EXERCISE INPUT START

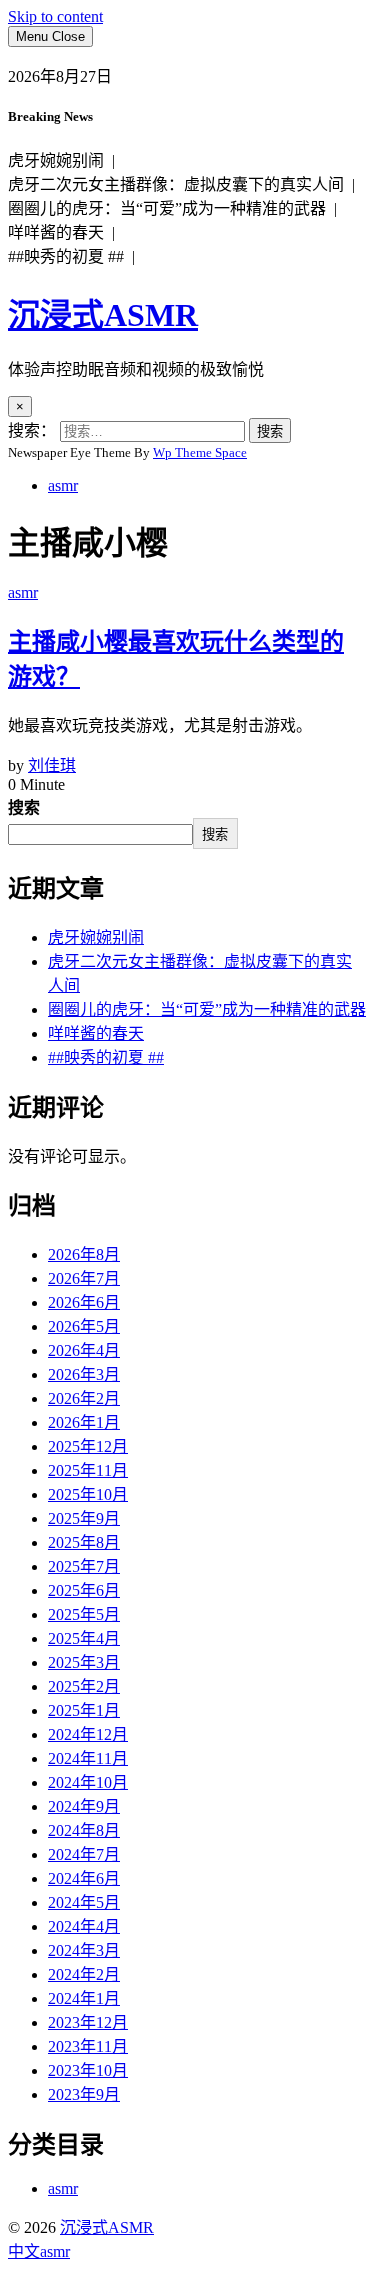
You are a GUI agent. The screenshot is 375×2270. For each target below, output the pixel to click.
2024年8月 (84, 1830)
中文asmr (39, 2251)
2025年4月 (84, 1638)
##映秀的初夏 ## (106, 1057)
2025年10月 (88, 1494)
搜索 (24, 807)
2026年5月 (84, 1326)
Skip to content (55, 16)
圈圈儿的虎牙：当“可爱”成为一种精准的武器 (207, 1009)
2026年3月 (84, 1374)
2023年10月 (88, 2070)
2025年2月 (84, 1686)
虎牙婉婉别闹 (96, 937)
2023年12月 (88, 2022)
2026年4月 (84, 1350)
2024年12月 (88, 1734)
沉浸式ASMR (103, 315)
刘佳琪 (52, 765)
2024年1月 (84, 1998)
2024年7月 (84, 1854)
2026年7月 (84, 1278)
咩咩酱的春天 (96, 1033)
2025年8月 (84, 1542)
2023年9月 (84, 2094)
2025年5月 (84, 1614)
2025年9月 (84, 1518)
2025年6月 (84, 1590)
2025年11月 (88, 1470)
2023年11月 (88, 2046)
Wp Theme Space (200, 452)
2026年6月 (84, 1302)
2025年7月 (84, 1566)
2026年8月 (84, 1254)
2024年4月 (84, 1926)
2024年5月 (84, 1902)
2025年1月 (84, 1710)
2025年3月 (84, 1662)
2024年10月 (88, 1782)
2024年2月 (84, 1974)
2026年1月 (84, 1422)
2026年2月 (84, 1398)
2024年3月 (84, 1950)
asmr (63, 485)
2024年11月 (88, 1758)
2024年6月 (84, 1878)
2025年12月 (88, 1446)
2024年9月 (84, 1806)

EXERCISE INPUT END

* EXERCISE *
Repeat the lines above, from the one containing "2025年3月 (84, 1662)" to the final line, word for word and with nothing else.

* EXPECTED ANSWER *
2025年3月 (84, 1662)
2024年10月 (88, 1782)
2024年2月 (84, 1974)
2026年1月 (84, 1422)
2026年2月 (84, 1398)
2024年3月 (84, 1950)
asmr (63, 485)
2024年11月 (88, 1758)
2024年6月 (84, 1878)
2025年12月 (88, 1446)
2024年9月 (84, 1806)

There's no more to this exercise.